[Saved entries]
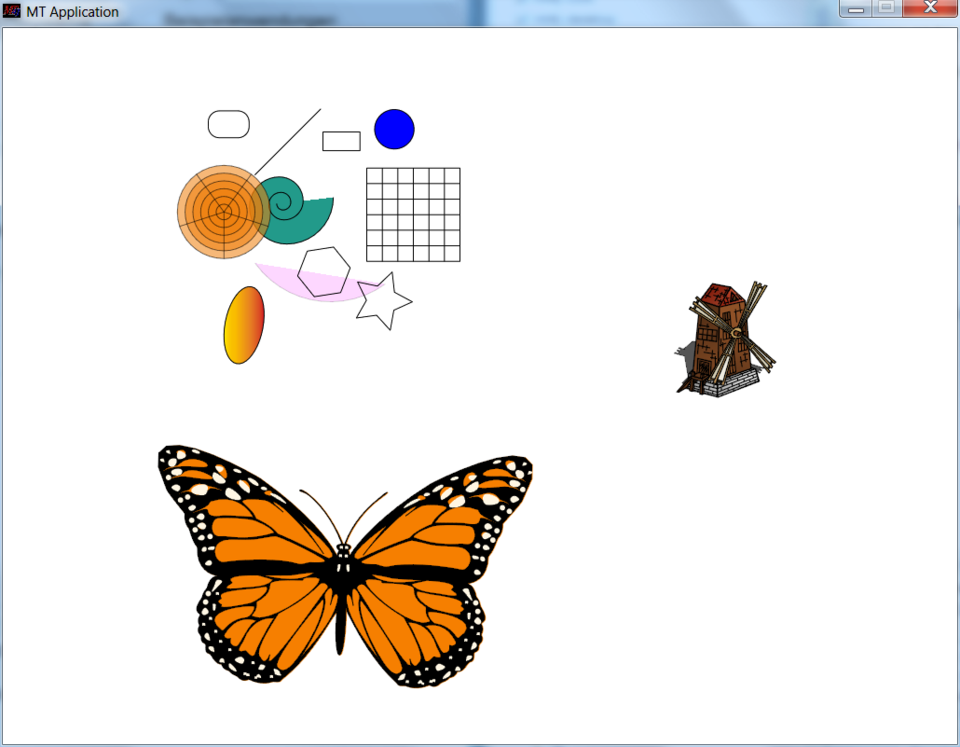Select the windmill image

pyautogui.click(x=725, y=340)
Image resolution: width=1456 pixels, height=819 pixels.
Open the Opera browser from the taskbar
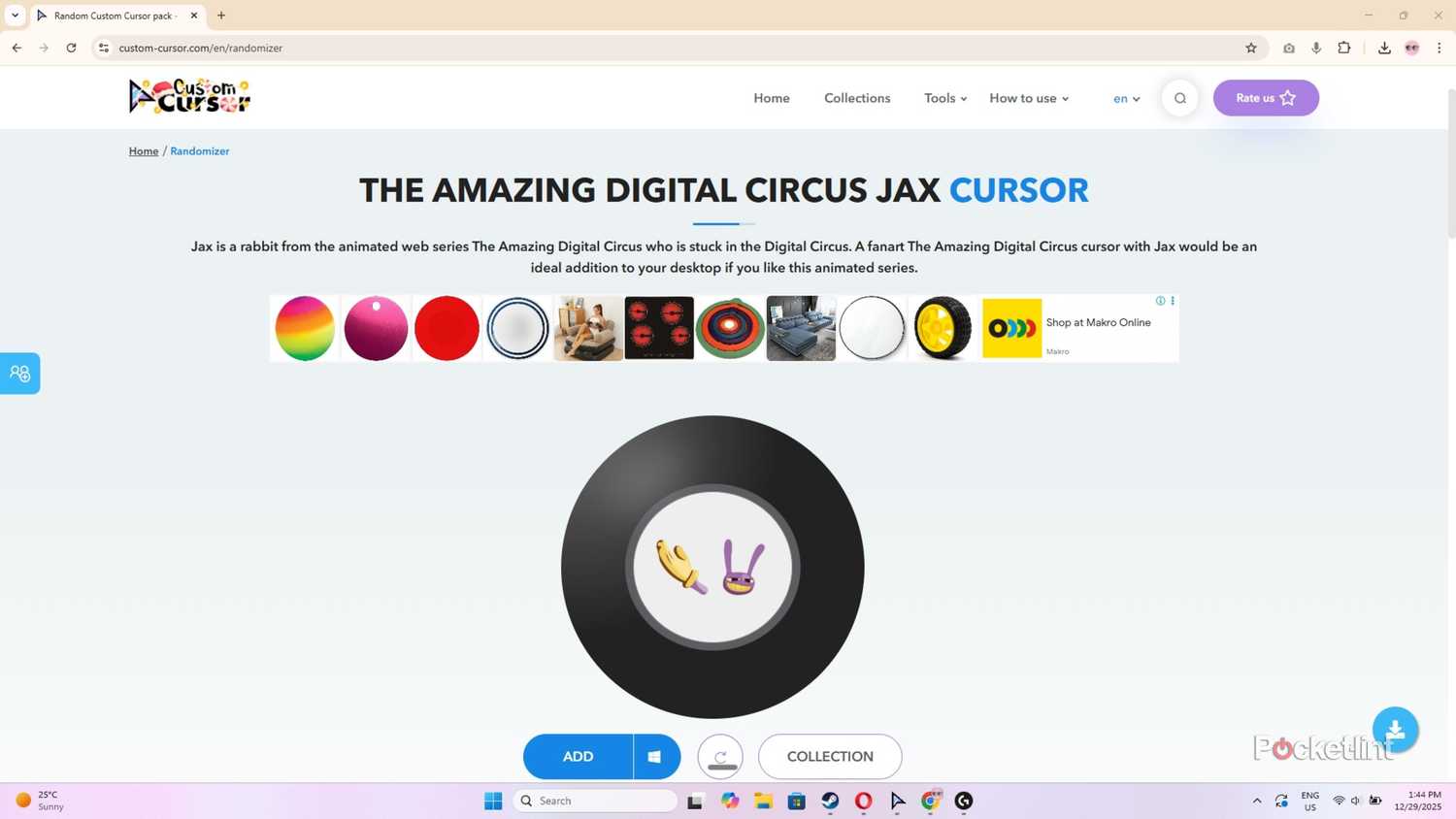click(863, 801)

What is being asked →
The response must restate exactly the lines from the one containing "Image resolution: width=1456" through the end of the records above and must leave out all pictures.

The completed task →
Image resolution: width=1456 pixels, height=819 pixels.
Open the Opera browser from the taskbar
click(863, 801)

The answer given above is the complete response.